= WHAT IS REQUIRED =
Pull every line holding the word "sidebar" out of the data and copy it.

(PROVIDED MATERIAL)

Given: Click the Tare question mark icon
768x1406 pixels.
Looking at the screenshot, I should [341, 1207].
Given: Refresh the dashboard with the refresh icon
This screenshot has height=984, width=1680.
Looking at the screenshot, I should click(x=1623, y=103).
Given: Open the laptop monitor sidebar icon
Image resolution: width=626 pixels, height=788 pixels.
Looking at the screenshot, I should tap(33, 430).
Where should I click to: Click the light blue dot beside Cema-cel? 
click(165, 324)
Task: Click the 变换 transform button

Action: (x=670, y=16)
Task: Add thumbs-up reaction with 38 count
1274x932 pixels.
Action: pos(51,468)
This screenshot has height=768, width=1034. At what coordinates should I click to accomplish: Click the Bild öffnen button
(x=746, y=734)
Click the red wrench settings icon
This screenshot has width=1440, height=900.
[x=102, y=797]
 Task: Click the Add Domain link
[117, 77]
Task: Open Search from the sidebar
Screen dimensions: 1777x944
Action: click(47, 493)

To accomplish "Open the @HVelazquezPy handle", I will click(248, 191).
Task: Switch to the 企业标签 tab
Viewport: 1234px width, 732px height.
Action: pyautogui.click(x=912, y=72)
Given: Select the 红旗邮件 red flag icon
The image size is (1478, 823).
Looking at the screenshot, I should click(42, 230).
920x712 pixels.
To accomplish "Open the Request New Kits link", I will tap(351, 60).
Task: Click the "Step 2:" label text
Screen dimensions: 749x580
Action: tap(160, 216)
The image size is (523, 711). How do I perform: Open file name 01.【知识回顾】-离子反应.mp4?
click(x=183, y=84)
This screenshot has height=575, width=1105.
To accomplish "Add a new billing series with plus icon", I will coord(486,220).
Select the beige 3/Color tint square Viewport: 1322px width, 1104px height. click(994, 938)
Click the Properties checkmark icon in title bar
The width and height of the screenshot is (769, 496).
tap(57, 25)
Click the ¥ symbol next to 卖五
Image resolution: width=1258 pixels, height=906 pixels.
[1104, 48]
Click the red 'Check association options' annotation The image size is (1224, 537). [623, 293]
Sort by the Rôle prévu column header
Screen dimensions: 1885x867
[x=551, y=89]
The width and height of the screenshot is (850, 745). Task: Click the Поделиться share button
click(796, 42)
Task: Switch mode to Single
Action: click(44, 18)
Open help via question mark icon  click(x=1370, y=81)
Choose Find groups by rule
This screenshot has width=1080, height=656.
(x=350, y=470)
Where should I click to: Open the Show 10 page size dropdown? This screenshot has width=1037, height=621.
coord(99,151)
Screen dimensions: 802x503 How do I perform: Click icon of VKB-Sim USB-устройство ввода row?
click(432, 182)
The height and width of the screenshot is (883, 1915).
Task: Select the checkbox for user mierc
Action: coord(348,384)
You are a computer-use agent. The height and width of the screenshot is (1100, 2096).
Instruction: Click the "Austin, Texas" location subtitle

(End PROVIDED MATERIAL)

= EXERCISE ANSWER =
Given: Open the laptop monitor sidebar icon
Task: Open Search from the sidebar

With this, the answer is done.